---------- SOURCE DATA ----------

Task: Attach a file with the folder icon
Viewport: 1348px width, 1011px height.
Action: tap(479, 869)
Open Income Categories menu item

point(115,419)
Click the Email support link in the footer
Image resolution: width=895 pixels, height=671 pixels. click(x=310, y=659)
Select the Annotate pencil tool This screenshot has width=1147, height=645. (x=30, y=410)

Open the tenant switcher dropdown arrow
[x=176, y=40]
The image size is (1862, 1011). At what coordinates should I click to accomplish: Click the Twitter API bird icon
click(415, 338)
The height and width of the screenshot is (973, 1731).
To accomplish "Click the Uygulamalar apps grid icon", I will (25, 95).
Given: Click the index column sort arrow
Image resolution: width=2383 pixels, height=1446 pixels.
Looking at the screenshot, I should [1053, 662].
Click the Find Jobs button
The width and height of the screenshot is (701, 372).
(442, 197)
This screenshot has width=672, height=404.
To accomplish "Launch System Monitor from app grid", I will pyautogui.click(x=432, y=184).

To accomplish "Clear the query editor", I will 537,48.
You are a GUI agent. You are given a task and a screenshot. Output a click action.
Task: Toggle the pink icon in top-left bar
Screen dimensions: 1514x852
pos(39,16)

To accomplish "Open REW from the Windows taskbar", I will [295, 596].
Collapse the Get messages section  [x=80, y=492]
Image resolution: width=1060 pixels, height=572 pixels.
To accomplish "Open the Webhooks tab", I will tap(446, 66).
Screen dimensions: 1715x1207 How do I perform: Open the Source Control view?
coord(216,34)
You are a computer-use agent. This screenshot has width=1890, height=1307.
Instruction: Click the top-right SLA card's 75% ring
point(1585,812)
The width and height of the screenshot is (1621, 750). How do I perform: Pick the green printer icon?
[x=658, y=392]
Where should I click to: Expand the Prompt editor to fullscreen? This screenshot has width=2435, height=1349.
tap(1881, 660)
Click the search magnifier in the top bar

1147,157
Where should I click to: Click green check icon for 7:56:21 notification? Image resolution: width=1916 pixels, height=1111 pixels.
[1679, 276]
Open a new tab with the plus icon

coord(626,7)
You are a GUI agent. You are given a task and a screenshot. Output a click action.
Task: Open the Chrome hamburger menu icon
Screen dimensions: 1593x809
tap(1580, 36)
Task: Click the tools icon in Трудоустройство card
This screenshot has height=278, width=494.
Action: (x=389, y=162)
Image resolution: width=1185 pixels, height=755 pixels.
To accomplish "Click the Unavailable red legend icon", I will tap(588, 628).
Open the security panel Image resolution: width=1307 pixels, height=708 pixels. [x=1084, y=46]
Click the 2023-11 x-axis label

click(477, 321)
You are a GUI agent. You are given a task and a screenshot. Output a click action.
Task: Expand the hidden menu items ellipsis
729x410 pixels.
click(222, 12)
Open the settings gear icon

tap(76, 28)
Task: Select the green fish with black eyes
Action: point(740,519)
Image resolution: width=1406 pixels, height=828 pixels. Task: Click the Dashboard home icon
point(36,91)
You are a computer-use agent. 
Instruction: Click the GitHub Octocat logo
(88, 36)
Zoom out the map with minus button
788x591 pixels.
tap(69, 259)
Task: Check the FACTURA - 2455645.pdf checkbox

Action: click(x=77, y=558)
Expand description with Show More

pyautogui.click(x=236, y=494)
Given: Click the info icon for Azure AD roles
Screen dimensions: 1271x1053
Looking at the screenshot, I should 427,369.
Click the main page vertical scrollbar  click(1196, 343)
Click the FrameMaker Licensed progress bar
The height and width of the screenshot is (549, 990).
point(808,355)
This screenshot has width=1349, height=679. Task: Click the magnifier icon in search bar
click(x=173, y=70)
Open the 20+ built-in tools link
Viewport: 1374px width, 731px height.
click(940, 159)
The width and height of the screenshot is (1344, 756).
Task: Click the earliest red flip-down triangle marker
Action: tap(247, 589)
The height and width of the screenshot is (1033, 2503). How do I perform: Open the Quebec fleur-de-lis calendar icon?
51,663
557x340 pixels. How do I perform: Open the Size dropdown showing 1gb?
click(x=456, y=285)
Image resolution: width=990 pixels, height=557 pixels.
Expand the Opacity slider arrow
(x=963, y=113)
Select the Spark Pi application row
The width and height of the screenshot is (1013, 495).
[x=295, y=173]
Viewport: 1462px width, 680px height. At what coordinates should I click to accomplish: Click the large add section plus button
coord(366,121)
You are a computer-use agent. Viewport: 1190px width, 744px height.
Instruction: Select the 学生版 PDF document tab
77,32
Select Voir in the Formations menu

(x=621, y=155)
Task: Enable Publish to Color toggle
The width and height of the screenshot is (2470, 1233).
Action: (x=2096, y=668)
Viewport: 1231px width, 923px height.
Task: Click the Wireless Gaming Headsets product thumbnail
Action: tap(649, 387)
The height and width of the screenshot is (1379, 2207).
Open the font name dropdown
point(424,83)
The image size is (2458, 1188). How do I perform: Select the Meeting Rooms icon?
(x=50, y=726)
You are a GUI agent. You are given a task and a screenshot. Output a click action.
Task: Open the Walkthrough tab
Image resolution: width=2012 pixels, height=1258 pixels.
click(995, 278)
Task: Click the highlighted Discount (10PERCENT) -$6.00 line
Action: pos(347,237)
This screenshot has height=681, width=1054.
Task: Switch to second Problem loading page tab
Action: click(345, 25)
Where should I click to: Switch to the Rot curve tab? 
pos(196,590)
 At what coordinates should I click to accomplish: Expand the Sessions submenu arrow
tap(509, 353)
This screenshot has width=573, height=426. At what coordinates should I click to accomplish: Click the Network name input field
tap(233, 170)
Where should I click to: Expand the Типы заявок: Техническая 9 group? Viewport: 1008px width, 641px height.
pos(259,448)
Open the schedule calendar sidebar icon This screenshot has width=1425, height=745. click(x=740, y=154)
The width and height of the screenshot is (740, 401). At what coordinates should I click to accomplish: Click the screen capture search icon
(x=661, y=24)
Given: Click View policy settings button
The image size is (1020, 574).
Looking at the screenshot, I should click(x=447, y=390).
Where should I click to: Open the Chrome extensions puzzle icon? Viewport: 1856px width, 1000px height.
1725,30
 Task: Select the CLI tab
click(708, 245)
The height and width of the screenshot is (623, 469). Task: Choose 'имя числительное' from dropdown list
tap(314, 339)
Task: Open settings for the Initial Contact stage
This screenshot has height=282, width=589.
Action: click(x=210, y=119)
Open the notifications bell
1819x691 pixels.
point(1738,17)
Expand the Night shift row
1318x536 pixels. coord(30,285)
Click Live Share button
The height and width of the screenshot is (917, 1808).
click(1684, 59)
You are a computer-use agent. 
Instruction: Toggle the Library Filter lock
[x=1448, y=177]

----------

TASK OBJECTIVE: Copy every entry exactly, leaving nothing out.

SOLUTION FOR THIS TASK:
Task: Attach a file with the folder icon
Viewport: 1348px width, 1011px height.
Action: tap(479, 869)
Open Income Categories menu item

point(115,419)
Click the Email support link in the footer
Image resolution: width=895 pixels, height=671 pixels. click(x=310, y=659)
Select the Annotate pencil tool This screenshot has width=1147, height=645. (x=30, y=410)

Open the tenant switcher dropdown arrow
[x=176, y=40]
The image size is (1862, 1011). At what coordinates should I click to accomplish: Click the Twitter API bird icon
click(415, 338)
The height and width of the screenshot is (973, 1731).
To accomplish "Click the Uygulamalar apps grid icon", I will (25, 95).
Given: Click the index column sort arrow
Image resolution: width=2383 pixels, height=1446 pixels.
Looking at the screenshot, I should [1053, 662].
Click the Find Jobs button
The width and height of the screenshot is (701, 372).
(442, 197)
This screenshot has width=672, height=404.
To accomplish "Launch System Monitor from app grid", I will pyautogui.click(x=432, y=184).

To accomplish "Clear the query editor", I will 537,48.
You are a GUI agent. You are given a task and a screenshot. Output a click action.
Task: Toggle the pink icon in top-left bar
Screen dimensions: 1514x852
pos(39,16)

To accomplish "Open REW from the Windows taskbar", I will [295, 596].
Collapse the Get messages section  [x=80, y=492]
Image resolution: width=1060 pixels, height=572 pixels.
To accomplish "Open the Webhooks tab", I will tap(446, 66).
Screen dimensions: 1715x1207 How do I perform: Open the Source Control view?
coord(216,34)
You are a computer-use agent. This screenshot has width=1890, height=1307.
Instruction: Click the top-right SLA card's 75% ring
point(1585,812)
The width and height of the screenshot is (1621, 750). How do I perform: Pick the green printer icon?
[x=658, y=392]
Where should I click to: Expand the Prompt editor to fullscreen? This screenshot has width=2435, height=1349.
tap(1881, 660)
Click the search magnifier in the top bar

1147,157
Where should I click to: Click green check icon for 7:56:21 notification? Image resolution: width=1916 pixels, height=1111 pixels.
[1679, 276]
Open a new tab with the plus icon

coord(626,7)
You are a GUI agent. You are given a task and a screenshot. Output a click action.
Task: Open the Chrome hamburger menu icon
Screen dimensions: 1593x809
tap(1580, 36)
Task: Click the tools icon in Трудоустройство card
This screenshot has height=278, width=494.
Action: (x=389, y=162)
Image resolution: width=1185 pixels, height=755 pixels.
To accomplish "Click the Unavailable red legend icon", I will tap(588, 628).
Open the security panel Image resolution: width=1307 pixels, height=708 pixels. [x=1084, y=46]
Click the 2023-11 x-axis label

click(477, 321)
You are a GUI agent. You are given a task and a screenshot. Output a click action.
Task: Expand the hidden menu items ellipsis
729x410 pixels.
click(222, 12)
Open the settings gear icon

tap(76, 28)
Task: Select the green fish with black eyes
Action: point(740,519)
Image resolution: width=1406 pixels, height=828 pixels. Task: Click the Dashboard home icon
point(36,91)
You are a computer-use agent. 
Instruction: Click the GitHub Octocat logo
(88, 36)
Zoom out the map with minus button
788x591 pixels.
tap(69, 259)
Task: Check the FACTURA - 2455645.pdf checkbox

Action: click(x=77, y=558)
Expand description with Show More

pyautogui.click(x=236, y=494)
Given: Click the info icon for Azure AD roles
Screen dimensions: 1271x1053
Looking at the screenshot, I should 427,369.
Click the main page vertical scrollbar  click(1196, 343)
Click the FrameMaker Licensed progress bar
The height and width of the screenshot is (549, 990).
point(808,355)
This screenshot has width=1349, height=679. Task: Click the magnifier icon in search bar
click(x=173, y=70)
Open the 20+ built-in tools link
Viewport: 1374px width, 731px height.
click(940, 159)
The width and height of the screenshot is (1344, 756).
Task: Click the earliest red flip-down triangle marker
Action: tap(247, 589)
The height and width of the screenshot is (1033, 2503). How do I perform: Open the Quebec fleur-de-lis calendar icon?
51,663
557x340 pixels. How do I perform: Open the Size dropdown showing 1gb?
click(x=456, y=285)
Image resolution: width=990 pixels, height=557 pixels.
Expand the Opacity slider arrow
(x=963, y=113)
Select the Spark Pi application row
The width and height of the screenshot is (1013, 495).
[x=295, y=173]
Viewport: 1462px width, 680px height. At what coordinates should I click to accomplish: Click the large add section plus button
coord(366,121)
You are a computer-use agent. Viewport: 1190px width, 744px height.
Instruction: Select the 学生版 PDF document tab
77,32
Select Voir in the Formations menu

(x=621, y=155)
Task: Enable Publish to Color toggle
The width and height of the screenshot is (2470, 1233).
Action: (x=2096, y=668)
Viewport: 1231px width, 923px height.
Task: Click the Wireless Gaming Headsets product thumbnail
Action: tap(649, 387)
The height and width of the screenshot is (1379, 2207).
Open the font name dropdown
point(424,83)
The image size is (2458, 1188). How do I perform: Select the Meeting Rooms icon?
(x=50, y=726)
You are a GUI agent. You are given a task and a screenshot. Output a click action.
Task: Open the Walkthrough tab
Image resolution: width=2012 pixels, height=1258 pixels.
click(995, 278)
Task: Click the highlighted Discount (10PERCENT) -$6.00 line
Action: pos(347,237)
This screenshot has height=681, width=1054.
Task: Switch to second Problem loading page tab
Action: click(345, 25)
Where should I click to: Switch to the Rot curve tab? 
pos(196,590)
 At what coordinates should I click to accomplish: Expand the Sessions submenu arrow
tap(509, 353)
This screenshot has width=573, height=426. At what coordinates should I click to accomplish: Click the Network name input field
tap(233, 170)
Where should I click to: Expand the Типы заявок: Техническая 9 group? Viewport: 1008px width, 641px height.
pos(259,448)
Open the schedule calendar sidebar icon This screenshot has width=1425, height=745. click(x=740, y=154)
The width and height of the screenshot is (740, 401). At what coordinates should I click to accomplish: Click the screen capture search icon
(x=661, y=24)
Given: Click View policy settings button
The image size is (1020, 574).
Looking at the screenshot, I should click(x=447, y=390).
Where should I click to: Open the Chrome extensions puzzle icon? Viewport: 1856px width, 1000px height.
1725,30
 Task: Select the CLI tab
click(708, 245)
The height and width of the screenshot is (623, 469). Task: Choose 'имя числительное' from dropdown list
tap(314, 339)
Task: Open settings for the Initial Contact stage
This screenshot has height=282, width=589.
Action: click(x=210, y=119)
Open the notifications bell
1819x691 pixels.
point(1738,17)
Expand the Night shift row
1318x536 pixels. coord(30,285)
Click Live Share button
The height and width of the screenshot is (917, 1808).
click(1684, 59)
You are a computer-use agent. 
Instruction: Toggle the Library Filter lock
[x=1448, y=177]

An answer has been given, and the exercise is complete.